04:31 PM
12.5% of E-commerce Transactions Will Be Mobile By the End of 2013, Gartner Predicts
By year-end 2013, location information or profile information from mobile phones will be used to validate 90 percent of mobile transactions, according to analysts at Gartner. The analysts said the rapid adoption of smartphones is forcing banks, social networks and other e-commerce providers to implement the kinds of fraud detection capabilities that have become mainstream with fixed-line computing.
"Because of the improving browser experiences on smartphones, mobile commerce and transaction execution are set to increase rapidly," said William Clark, research vice president at Gartner. "We estimate that by the end of 2013, 12.5 percent of all e-commerce transactions will be mobile."
"Enterprise applications must detect fraud in these mobile environments, but fraud detection tools available today that work in fixed-line computing environments don't work well or at all in the mobile world," Mr. Clark said. "There are a number of methods that can be implemented to help enterprises detect fraud in the mobile space, but they are still in their early stages of development, and it will take until at least 2012 for them to transform from embryonic applications to technically mature systems that work easily and transparently across disparate mobile networks."
"The evolution of these fraud detection tools will play a part in turning mobile commerce into location- and context-aware commerce by increasing the confidence of businesses, financial institutions and end users," said Avivah Litan, vice president and distinguished analyst at Gartner. "This increase in confidence will help open up new possibilities for context awareness that will be richer than they are in fixed-line commerce."
Fraud prevention methods available today to mobile applications, the analysts noted, include:
Mobile device identification — This is enabled through JavaScript on the server that the user logs in to, which captures whatever information it can get from the user's browser and phone, depending on whether the user is using a browser or native application. If the application is browser-based, then the JavaScript application captures whatever information it can get from the user's browser to uniquely identify that particular user's browser and mobile device. If the mobile application is native and residing on the mobile handset, native applications can additionally gather the phone's serial number and network card number. This will require opt-in by the user.
Location of device — This is based on the phone's location information independent of the browser (IP address), so the user does not have to have his or her mobile browser application open for this to work; the phone only needs to be turned on. Enterprises may want to check and correlate the location of the device relative to anything else they know about the user's location through other systems they may interact with at the enterprise.
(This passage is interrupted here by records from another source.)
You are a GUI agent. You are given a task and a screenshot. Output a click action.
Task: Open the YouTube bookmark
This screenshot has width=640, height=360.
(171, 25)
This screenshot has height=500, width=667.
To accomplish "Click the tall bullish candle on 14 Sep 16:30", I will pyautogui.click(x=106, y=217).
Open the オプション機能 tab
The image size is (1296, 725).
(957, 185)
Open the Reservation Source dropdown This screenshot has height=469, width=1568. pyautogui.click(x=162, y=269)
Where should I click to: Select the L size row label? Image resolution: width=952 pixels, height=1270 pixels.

For mobile phones, there are two architectures that are used to obtain location information: One relies on device information (e.g., using the GPS-API applications that the user must opt into); the other employs APIs provided through mobile network operators that don't require the users to opt in to releasing this information.
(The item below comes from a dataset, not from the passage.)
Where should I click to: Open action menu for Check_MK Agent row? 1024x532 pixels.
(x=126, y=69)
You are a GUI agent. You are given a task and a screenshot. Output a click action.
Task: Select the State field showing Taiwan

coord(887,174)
Some online fraud detection vendors are starting to tune their risk scoring and/or rule-based models specifically for mobile applications — For example, some vendors are looking at the mobile device itself, the location of the phone, and the behavior of the user inside the host application while transacting from the phone. This area is very new to the fraud detection vendors, as there is little mobile transaction experience to draw on in order to build effective risk models and scores that significantly improve on risk models that have already been built for fixed-line computing. It tries to combine some of the methods listed above, including mobile device identification and examining the location of the mobile phone in relation to other information known about the user and his/her location.
"Given the explosive growth of smartphones and other mobile devices, the increase in mobile commerce, and the migration of fraud attacks to these devices, using mobile fraud detection in mobile commerce environments is an imperative," Ms. Litan said. "While smartphones are a catalyst for mobile commerce, enterprises need to also consider the potential of using context information for fraud detection for nonmobile transactions by combining and correlating the location information that can now be derived from any kind of mobile phone worldwide with the other process information associated with the consumer who owns the phone."
Gartner estimates that 70 percent of the largest 20 global card issuers (who authorize more than 50 percent of all payment card transactions) will gradually adopt mobile context information to help detect fraud on fixed-line transactions, and that by year-end 2015, more than 15 percent of all payment card transactions will be validated using context-aware profile information.
"Enterprises that want to remain competitive in electronic commerce over the next five years should begin exploring context-aware applications by year-end 2011, for both fraud detection and later on for customer acquisition and retention activities afforded by personalized and customized marketing and advertising information," Mr. Clark said. "Both users and service providers should have a better and more secure experience enabled through the use of rich contextual information coming from mobile phones."